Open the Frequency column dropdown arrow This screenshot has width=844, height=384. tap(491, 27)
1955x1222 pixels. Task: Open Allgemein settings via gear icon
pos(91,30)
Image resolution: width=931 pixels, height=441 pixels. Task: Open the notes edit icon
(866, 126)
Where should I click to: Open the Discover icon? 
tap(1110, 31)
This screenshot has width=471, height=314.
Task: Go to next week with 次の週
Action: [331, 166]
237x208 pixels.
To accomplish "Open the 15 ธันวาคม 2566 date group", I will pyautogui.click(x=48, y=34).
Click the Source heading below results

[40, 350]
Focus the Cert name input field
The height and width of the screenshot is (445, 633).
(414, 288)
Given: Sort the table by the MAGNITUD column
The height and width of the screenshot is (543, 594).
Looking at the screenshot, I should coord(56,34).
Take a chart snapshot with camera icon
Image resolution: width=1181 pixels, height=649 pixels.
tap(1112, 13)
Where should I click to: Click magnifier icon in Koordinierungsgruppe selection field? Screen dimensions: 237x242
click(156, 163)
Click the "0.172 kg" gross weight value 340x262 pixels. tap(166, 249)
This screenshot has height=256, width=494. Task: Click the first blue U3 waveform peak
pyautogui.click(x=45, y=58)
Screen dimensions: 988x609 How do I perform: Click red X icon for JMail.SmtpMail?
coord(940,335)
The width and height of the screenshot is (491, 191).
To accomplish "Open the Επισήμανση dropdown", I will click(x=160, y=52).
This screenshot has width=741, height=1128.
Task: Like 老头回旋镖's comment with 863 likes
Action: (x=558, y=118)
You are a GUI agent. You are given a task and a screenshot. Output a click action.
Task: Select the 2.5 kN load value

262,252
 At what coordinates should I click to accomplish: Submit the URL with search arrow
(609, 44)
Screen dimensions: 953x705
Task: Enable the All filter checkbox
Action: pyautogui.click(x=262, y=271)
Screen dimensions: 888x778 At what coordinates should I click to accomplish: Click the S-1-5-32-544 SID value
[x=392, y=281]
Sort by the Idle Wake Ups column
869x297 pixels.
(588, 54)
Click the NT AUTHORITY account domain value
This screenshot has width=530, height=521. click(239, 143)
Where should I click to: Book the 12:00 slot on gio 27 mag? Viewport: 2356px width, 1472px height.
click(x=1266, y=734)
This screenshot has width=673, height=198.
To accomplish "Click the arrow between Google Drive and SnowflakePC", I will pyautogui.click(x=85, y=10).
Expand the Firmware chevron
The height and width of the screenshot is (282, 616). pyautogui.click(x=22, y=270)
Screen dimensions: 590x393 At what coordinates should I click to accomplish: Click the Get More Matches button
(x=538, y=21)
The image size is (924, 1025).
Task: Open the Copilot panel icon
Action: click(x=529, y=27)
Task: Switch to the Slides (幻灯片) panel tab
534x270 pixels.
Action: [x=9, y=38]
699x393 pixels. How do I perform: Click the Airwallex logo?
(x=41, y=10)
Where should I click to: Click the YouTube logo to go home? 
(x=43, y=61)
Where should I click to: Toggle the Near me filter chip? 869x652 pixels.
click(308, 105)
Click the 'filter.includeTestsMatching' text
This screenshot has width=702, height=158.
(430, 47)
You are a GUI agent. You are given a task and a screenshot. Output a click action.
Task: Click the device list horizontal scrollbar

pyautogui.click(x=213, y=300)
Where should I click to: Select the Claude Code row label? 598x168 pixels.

++++++++++++++++++++

EXERCISE: Using the material above, quote the first line and each line after it, stopping at and including the line that holds "237x208 pixels.".

RESPONSE TO THIS TASK:
Open the Frequency column dropdown arrow This screenshot has width=844, height=384. tap(491, 27)
1955x1222 pixels. Task: Open Allgemein settings via gear icon
pos(91,30)
Image resolution: width=931 pixels, height=441 pixels. Task: Open the notes edit icon
(866, 126)
Where should I click to: Open the Discover icon? 
tap(1110, 31)
This screenshot has width=471, height=314.
Task: Go to next week with 次の週
Action: [331, 166]
237x208 pixels.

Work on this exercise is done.